Eine Abkehr von den bisherigen Sex-Göttinnen Brigitte Bardot, Sophia Loren oder Jane Fonda mit ihren Mähnen und Dekolletés. Der Wirbel habe sie verunsichert, sagte Birkin später der „Zeit“. „Andererseits mochten mich die Leute ja, ich war nie so eine gefährliche Frau wie die Bardot, ich war nie perfekt, und ich blieb bei meinem Mann. Ich war kein Risiko. Die Bardot schon, die nahm sich die Männer anderer Frauen.“

Leidenschaft, Partys und Streits

Jane Birkin bei einem Auftritt im Jahr 2012.
Jane Birkin bei einem Auftritt im Jahr 2012. © dpa | Anos Marjai

Bei dem Dreh zum Liebesfilm „Slogan“ lernte sie 1969 den 18 Jahre älteren Gainsbourg kennen, Frankreichs bekanntesten Freigeist. Birkin war da bereits geschieden vom Komponisten John Barry und Mutter einer Tochter. „Ich fand Serge anfangs furchtbar arrogant und unverschämt.“ Zwölf Jahre dauerte die Beziehung voller Leidenschaft, Partys und Streits. Einmal stürzte sie sich sogar in die Seine. Halb so dramatisch: „So etwas passiert einfach, wenn man stockbesoffen ist.“

In den 70ern drehte sie mit „Don Juan 73“ (als Bardots Liebhaberin) oder „Je t’aime“ (mit Gainsbourg) zwei Skandalfilme, aber auch Komödien mit „Tollpatsch“ Pierre Richard. In den 80ern wurde das Hippie-Kind dann Namensgeberin der exklusiven Birkin Bag (ab 6000 Euro, Wartezeit ab sechs Monate). Im Flugzeug hatte sich Birkin bei Hermès-Chef Jean-Louis Dumas darüber beschwert, dass Handtaschen immer viel zu klein seien. Noch im Flieger kritzelte Dumas einen Entwurf auf eine Serviette.

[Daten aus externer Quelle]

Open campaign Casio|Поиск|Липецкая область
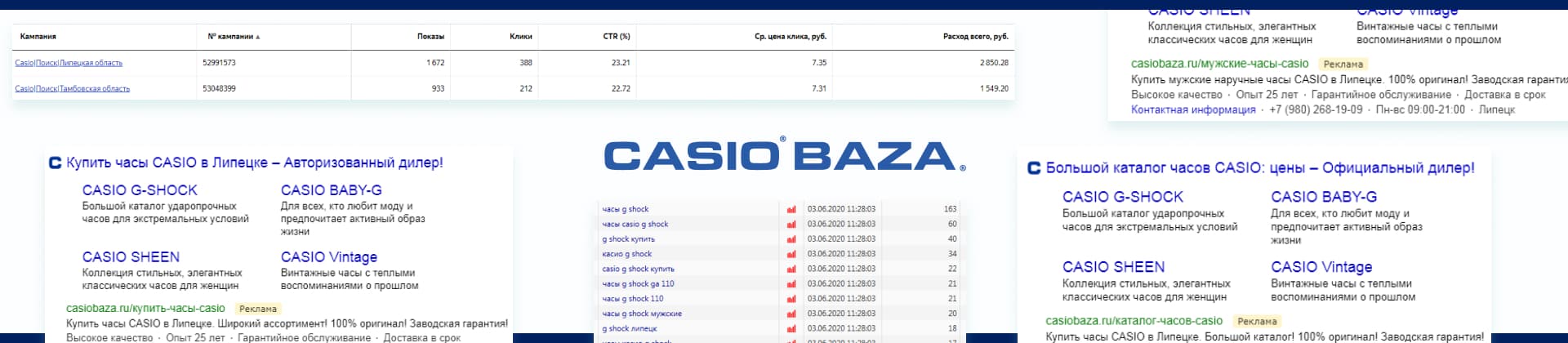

Birkin leidet an Autoimmunkrankheit

In den letzten Jahren schlug das Schicksal zu. 2013 stürzte sich ihre Tochter Kate aus dem Fenster ihrer Pariser Wohnung. Die 46-jährige Fotografin war depressiv. Birkin selbst leidet an einer Autoimmunkrankheit, nimmt die Ärzte-Odyssee aber mit Humor und schwärmt vom attraktiven Klinikpersonal. Zwei Kinder sind ihr geblieben, Charlotte Gainsbourg und Lou Doillon, beide ebenfalls als Sängerin und Schauspielerin erfolgreich.

Seit Jahren lebt die vierfache Großmutter zurückgezogen in ihrem Haus in der Bretagne. Fernweh hat sie nicht. „Das einzige Land, in das ich gern zurückkehren würde, ist meine Kindheit“, sagte sie. Diesen Sommer zeigte sie sich beim Filmfest in Locarno. Sie wolle ihr Gesicht nicht mehr auf der Leinwand sehen, erklärte sie da. Es sei denn, und da schlägt immer noch ihr altes Hippie-Herz, „jemand überzeugt mich mit einer verrückten Idee“.